◆ **Task to carry out**
Using the records that appear below, write out exactly the lines from the one with "Viewport: 956px width, 464px height." through the one with "Task: Click the green agitator motor icon", keeping both end lines.

---------- Exercise data ----------

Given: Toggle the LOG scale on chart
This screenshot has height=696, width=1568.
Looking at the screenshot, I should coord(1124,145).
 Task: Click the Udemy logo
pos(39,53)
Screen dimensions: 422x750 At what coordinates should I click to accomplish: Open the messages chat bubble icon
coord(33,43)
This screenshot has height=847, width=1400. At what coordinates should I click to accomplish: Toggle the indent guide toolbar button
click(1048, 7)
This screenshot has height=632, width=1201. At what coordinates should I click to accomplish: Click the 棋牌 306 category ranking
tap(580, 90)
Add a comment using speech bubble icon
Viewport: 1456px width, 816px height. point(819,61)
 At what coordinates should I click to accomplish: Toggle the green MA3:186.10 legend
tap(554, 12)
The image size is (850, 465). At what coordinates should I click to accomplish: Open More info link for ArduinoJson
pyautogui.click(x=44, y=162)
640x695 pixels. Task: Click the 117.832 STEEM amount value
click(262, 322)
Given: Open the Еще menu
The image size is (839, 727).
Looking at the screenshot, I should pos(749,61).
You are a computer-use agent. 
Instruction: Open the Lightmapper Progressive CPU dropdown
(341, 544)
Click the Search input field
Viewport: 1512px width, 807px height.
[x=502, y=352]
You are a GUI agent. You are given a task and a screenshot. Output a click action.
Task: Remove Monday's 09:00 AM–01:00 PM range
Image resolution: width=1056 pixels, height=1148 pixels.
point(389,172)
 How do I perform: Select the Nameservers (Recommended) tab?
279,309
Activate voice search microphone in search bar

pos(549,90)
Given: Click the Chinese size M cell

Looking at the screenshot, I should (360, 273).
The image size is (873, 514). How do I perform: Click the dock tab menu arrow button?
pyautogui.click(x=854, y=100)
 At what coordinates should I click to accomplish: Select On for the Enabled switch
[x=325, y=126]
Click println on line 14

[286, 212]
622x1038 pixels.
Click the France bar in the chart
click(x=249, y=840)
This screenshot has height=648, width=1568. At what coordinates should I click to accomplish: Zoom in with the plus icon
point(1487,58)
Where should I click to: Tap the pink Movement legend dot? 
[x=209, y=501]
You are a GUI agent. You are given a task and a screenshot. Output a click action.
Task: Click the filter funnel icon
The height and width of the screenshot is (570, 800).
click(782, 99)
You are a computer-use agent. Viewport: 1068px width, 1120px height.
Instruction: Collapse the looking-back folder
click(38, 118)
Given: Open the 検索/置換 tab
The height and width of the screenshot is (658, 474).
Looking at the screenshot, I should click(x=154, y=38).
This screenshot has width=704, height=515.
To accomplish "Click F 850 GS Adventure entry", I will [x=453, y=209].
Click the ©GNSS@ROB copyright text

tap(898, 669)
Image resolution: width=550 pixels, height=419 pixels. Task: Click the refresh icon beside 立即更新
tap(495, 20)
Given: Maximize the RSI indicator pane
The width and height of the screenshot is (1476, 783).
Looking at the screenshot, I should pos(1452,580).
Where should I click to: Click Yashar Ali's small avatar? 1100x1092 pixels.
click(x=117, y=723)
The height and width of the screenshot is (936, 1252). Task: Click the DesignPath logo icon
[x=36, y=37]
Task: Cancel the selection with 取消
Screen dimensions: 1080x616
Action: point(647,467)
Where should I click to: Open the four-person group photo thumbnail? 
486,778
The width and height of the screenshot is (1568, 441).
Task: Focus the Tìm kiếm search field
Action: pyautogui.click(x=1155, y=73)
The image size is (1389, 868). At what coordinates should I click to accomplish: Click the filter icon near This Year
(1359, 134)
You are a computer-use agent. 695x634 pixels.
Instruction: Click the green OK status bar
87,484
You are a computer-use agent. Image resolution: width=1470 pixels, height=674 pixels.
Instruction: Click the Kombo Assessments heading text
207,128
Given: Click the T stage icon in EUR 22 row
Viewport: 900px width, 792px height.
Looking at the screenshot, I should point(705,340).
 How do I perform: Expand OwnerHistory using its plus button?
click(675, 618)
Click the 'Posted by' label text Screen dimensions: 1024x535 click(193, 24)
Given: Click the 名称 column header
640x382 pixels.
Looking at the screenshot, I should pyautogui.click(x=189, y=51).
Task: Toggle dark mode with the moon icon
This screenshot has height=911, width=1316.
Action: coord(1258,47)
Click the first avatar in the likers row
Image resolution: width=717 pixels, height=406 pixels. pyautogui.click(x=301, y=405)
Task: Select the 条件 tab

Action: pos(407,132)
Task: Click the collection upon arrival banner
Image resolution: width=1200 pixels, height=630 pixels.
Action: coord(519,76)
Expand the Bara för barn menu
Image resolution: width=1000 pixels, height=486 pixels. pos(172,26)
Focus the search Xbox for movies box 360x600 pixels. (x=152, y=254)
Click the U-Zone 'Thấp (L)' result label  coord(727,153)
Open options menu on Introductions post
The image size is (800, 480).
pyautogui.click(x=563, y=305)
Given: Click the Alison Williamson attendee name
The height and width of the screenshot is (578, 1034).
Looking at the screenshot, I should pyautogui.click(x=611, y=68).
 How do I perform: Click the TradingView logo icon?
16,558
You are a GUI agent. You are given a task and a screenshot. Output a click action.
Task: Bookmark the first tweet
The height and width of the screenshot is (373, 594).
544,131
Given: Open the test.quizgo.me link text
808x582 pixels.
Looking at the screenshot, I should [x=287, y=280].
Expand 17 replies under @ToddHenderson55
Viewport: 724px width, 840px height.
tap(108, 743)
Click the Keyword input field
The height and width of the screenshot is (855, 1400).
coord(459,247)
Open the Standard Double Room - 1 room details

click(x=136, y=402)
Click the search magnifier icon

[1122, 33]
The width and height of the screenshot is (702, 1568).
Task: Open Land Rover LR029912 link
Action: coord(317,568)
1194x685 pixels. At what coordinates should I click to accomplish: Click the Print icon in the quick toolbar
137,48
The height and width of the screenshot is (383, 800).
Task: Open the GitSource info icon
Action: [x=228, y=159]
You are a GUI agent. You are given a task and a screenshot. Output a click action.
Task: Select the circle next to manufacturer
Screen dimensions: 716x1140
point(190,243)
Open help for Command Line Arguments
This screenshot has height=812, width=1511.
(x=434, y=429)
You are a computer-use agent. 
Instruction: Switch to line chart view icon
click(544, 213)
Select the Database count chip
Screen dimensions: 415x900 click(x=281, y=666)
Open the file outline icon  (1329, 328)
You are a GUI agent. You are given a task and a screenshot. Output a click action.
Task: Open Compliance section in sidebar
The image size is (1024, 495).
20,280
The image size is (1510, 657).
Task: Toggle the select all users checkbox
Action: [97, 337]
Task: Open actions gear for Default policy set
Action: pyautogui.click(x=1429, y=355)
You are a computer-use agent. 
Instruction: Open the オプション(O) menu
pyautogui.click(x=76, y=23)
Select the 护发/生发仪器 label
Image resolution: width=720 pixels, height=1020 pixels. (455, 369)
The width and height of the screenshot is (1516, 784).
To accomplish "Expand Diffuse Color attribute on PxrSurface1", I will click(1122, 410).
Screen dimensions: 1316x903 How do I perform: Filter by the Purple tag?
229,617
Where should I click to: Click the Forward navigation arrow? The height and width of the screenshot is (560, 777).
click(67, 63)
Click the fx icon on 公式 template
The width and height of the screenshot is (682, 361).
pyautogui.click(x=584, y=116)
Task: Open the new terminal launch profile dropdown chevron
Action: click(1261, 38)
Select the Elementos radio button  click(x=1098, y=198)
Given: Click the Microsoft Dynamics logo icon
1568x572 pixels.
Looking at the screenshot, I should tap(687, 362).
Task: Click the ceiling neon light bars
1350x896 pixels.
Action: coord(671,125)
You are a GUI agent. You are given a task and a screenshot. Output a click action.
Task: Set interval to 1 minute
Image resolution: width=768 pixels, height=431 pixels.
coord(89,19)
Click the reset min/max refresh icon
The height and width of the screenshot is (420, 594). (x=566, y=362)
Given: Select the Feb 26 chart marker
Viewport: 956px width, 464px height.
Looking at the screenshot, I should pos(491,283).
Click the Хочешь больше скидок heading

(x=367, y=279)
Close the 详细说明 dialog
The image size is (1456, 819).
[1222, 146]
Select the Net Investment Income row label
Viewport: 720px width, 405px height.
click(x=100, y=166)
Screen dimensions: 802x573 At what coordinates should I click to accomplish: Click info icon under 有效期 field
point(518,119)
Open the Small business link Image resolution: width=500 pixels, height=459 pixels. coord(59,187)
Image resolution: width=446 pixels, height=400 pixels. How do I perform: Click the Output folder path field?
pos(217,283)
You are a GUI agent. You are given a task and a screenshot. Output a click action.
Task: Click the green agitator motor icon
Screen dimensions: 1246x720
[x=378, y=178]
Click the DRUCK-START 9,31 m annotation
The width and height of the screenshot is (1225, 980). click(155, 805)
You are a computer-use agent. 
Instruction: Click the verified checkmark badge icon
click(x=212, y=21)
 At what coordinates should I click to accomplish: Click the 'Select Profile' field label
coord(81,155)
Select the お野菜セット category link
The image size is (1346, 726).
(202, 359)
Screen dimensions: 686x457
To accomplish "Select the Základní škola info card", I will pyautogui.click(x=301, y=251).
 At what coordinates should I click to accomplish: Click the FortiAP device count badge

----------

◆ **Solution**
Viewport: 956px width, 464px height.
Looking at the screenshot, I should pos(491,283).
Click the Хочешь больше скидок heading

(x=367, y=279)
Close the 详细说明 dialog
The image size is (1456, 819).
[1222, 146]
Select the Net Investment Income row label
Viewport: 720px width, 405px height.
click(x=100, y=166)
Screen dimensions: 802x573 At what coordinates should I click to accomplish: Click info icon under 有效期 field
point(518,119)
Open the Small business link Image resolution: width=500 pixels, height=459 pixels. coord(59,187)
Image resolution: width=446 pixels, height=400 pixels. How do I perform: Click the Output folder path field?
pos(217,283)
You are a GUI agent. You are given a task and a screenshot. Output a click action.
Task: Click the green agitator motor icon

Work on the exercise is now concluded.